Use when designing ablation studies to compare model components, loss functions, or architectural choices. Covers synthetic data experiments, variant loops, production metrics, and W&B grouping. Triggers: "ablation", "ablation study", "variant comparison", "controlled experiment", "synthetic data experiment"
Install
npx skillscat add dongzhuoyao/tao-research-skills/ml-ablation-design Install via the SkillsCat registry.
ML Ablation Design
When to Use
- Comparing model components (e.g., CTC vs AR heads, different loss functions)
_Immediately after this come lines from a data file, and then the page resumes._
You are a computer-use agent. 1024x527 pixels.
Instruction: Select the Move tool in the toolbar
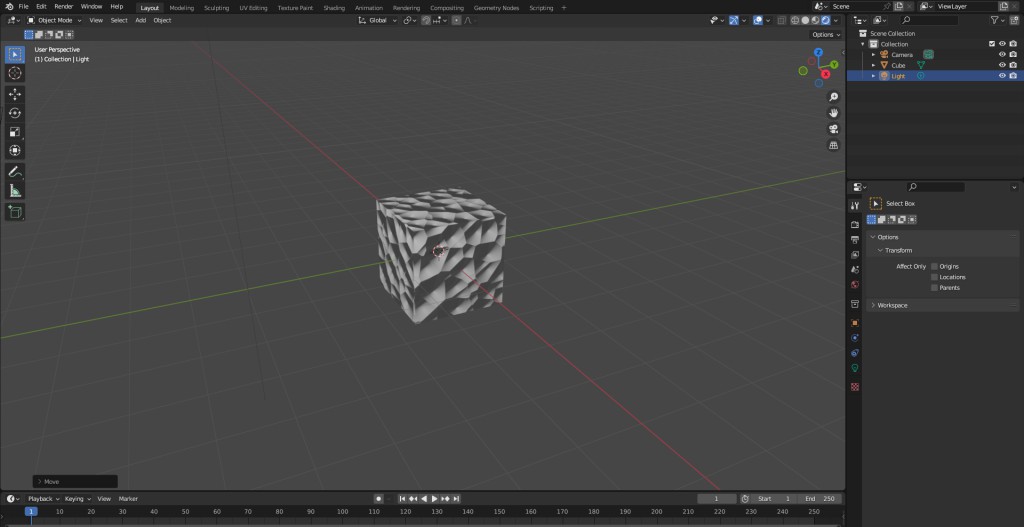coord(15,93)
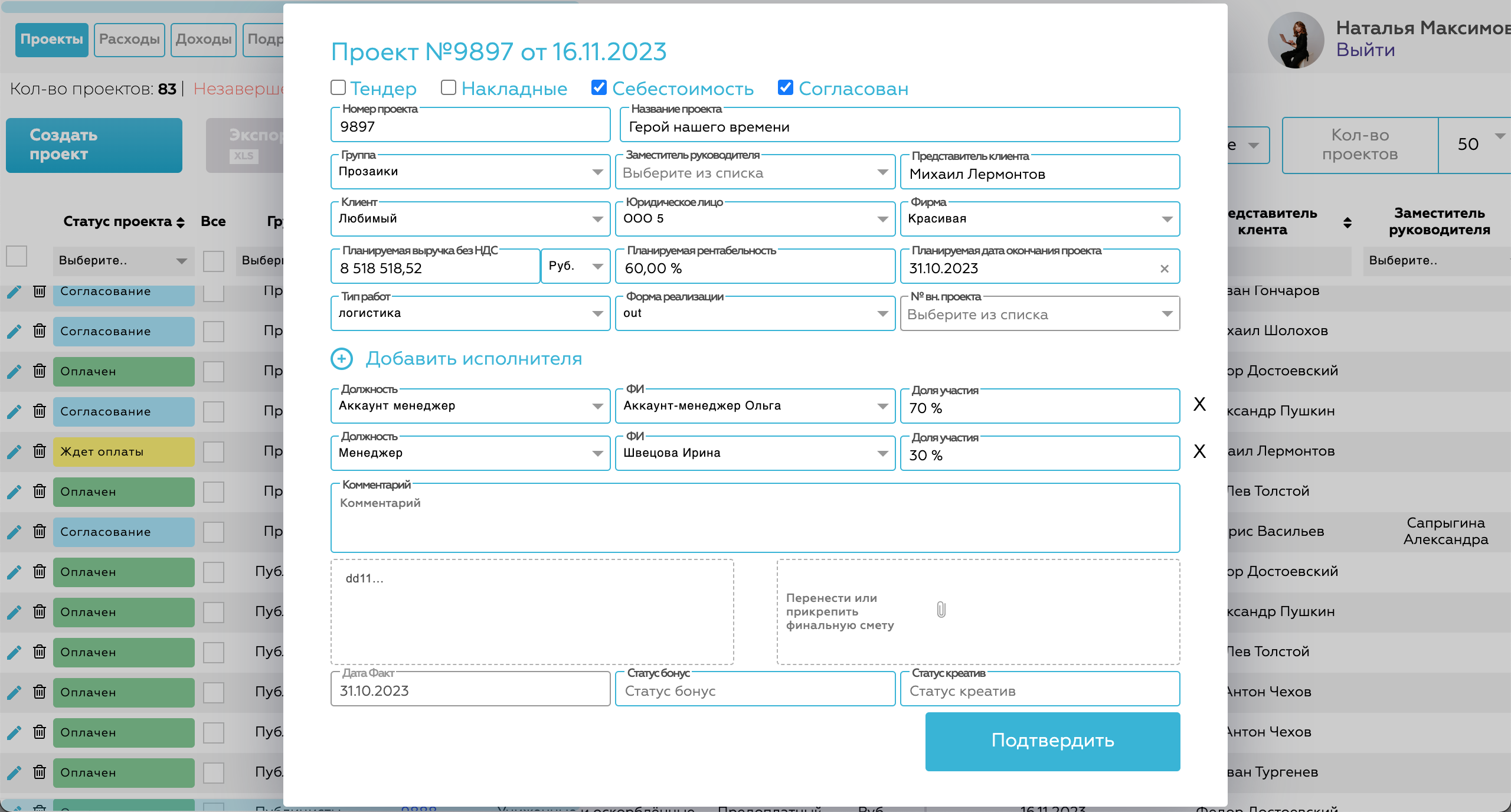The image size is (1511, 812).
Task: Open the Доходы tab
Action: [x=203, y=40]
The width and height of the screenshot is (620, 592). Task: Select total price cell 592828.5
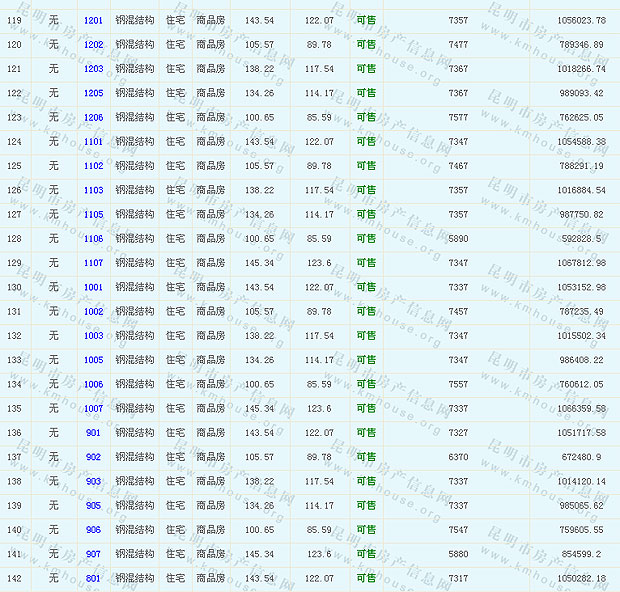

- Designing controlled experiments with synthetic data before committing GPU hours
- Building self-contained ablation scripts that run end-to-end without external dependencies
- Setting up multi-variant experiments with proper W&B tracking
Workflow
- Hypothesis: Define what you're testing and expected outcome
- Synthetic first: Build toy data, run all variants (~10 min)
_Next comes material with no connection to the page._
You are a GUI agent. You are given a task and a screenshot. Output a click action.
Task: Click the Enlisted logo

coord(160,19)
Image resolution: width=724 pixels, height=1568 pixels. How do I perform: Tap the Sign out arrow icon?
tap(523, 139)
- Analyze synthetic: Check if signal separates variants
- Real pipeline: Run on real data only if synthetic results are promising
- Compare: W&B grouped runs, dual-table console output
- Decide: Pick winner based on production metrics, not proxies
Core Pattern: Self-Contained Ablation Script
One script, zero external dependencies (no dataset downloads, no pretrained models), production metrics, W&B grouping. Runs in minutes on a single GPU.
scripts/ablate_<experiment_name>.py # Self-contained script
slurm_scripts/ablate_<name>.sbatch # Slurm launcher (passes "$@")Two-Tier Strategy
- Synthetic first (~10 min): Build a toy dataset that captures the essential structure of your real data. Train all variants. If a component shows no benefit on synthetic data, it won't help on real data either. This catches design flaws cheaply.
- Real pipeline second (hours/days): Only after synthetic results look promising, run the full experiment on real data with the production training loop.
Synthetic Data Design
Orthogonal Embeddings via QR Decomposition
Create maximally separable class embeddings so the learning signal is clean:
def make_embeddings(num_classes: int, feature_dim: int, seed: int = 0) -> torch.Tensor:
rng = torch.Generator().manual_seed(seed)
raw = torch.randn(num_classes, feature_dim, generator=rng)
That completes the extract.